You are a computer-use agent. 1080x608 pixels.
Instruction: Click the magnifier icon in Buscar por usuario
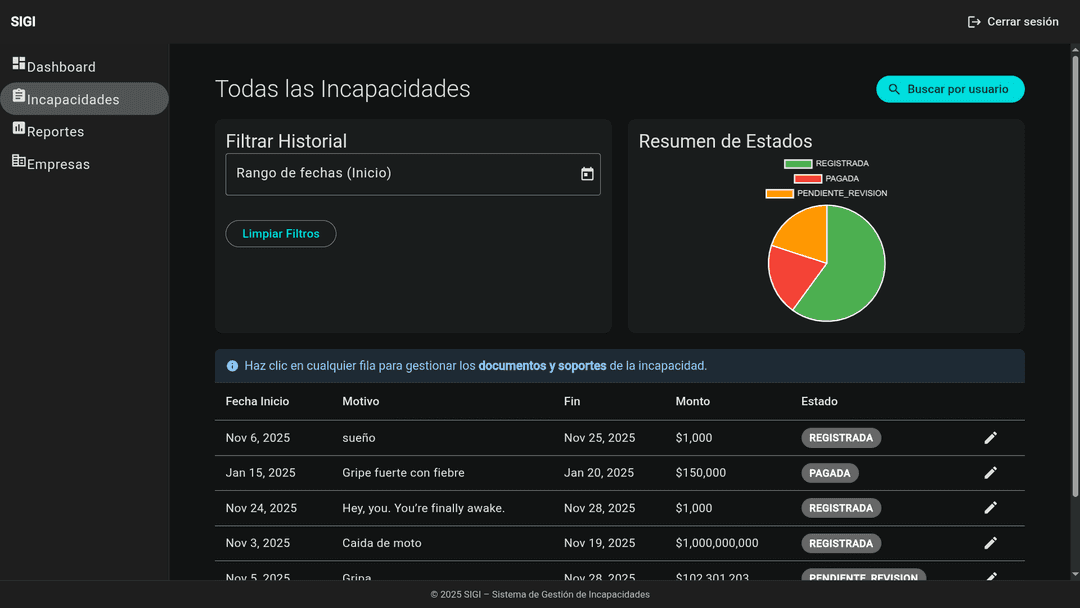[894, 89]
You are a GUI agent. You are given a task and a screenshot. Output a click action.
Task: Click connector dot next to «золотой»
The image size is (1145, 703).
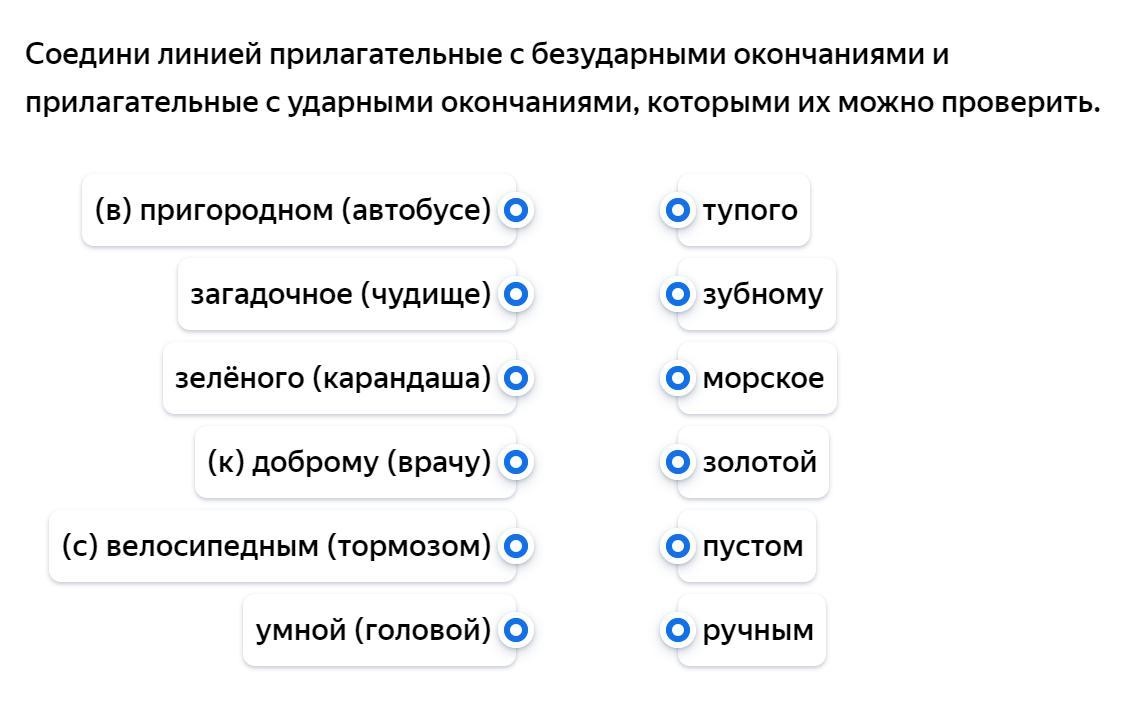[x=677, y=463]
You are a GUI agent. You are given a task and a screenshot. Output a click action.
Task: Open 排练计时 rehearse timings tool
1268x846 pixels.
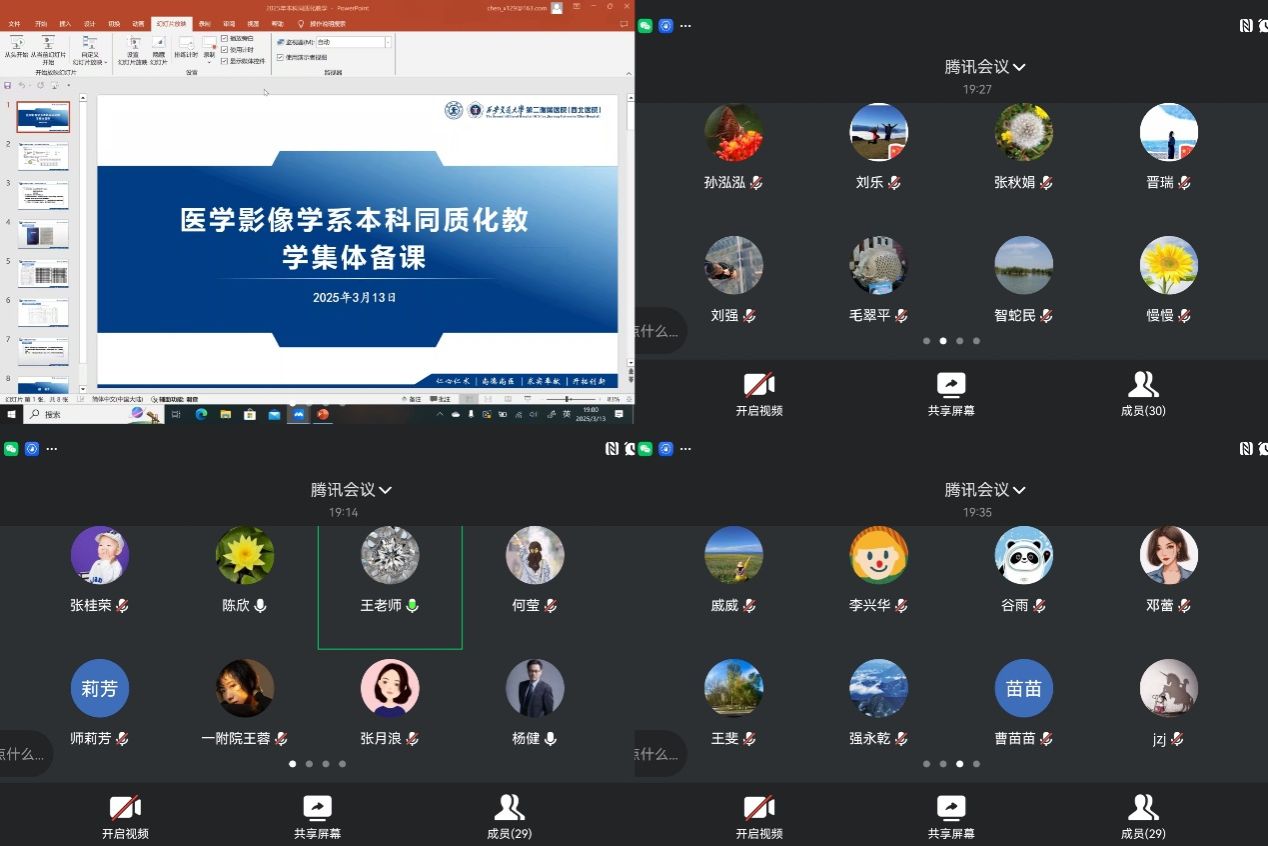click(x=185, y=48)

* * *

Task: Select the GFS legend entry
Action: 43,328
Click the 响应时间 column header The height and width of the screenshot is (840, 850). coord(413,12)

==

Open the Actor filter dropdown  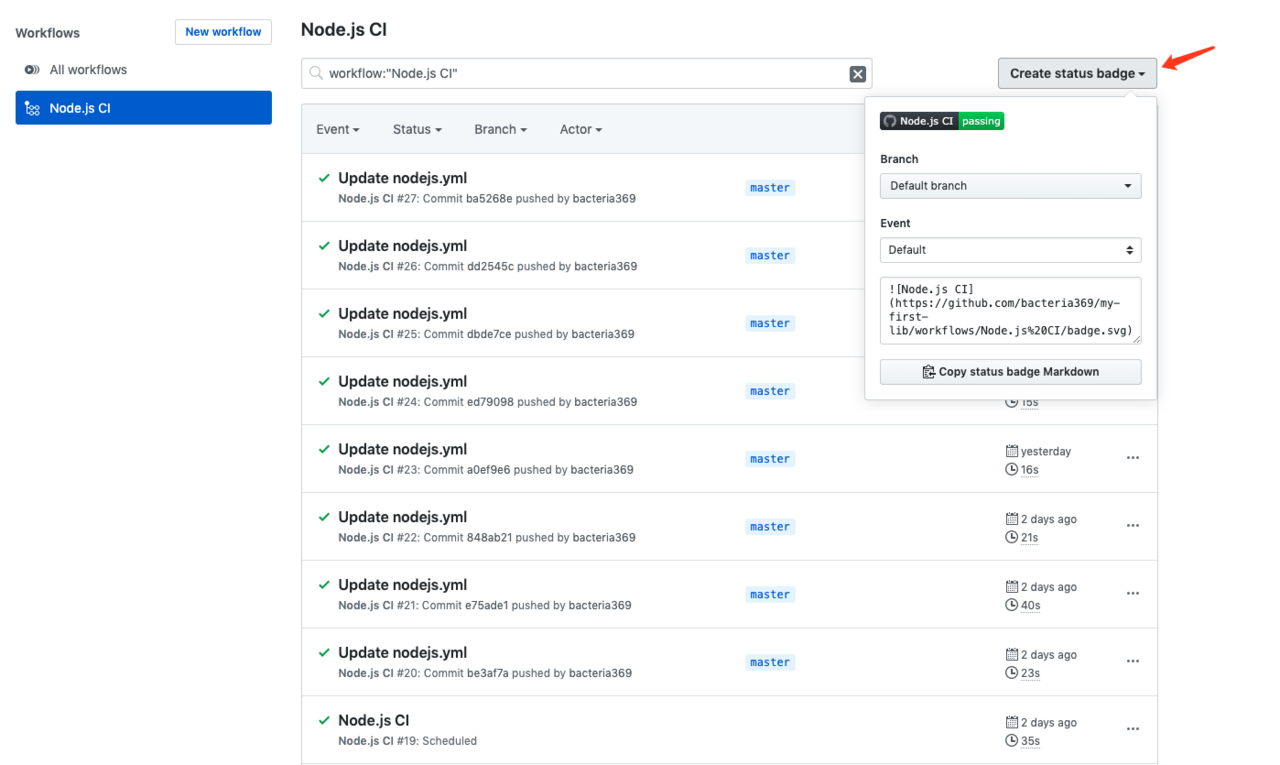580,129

REQUIRED TASK: Return every line of the listing above that contains the string "pixels".

THE RESPONSE:
You are a computer-use agent. 1080x608 pixels.
1268x846 pixels.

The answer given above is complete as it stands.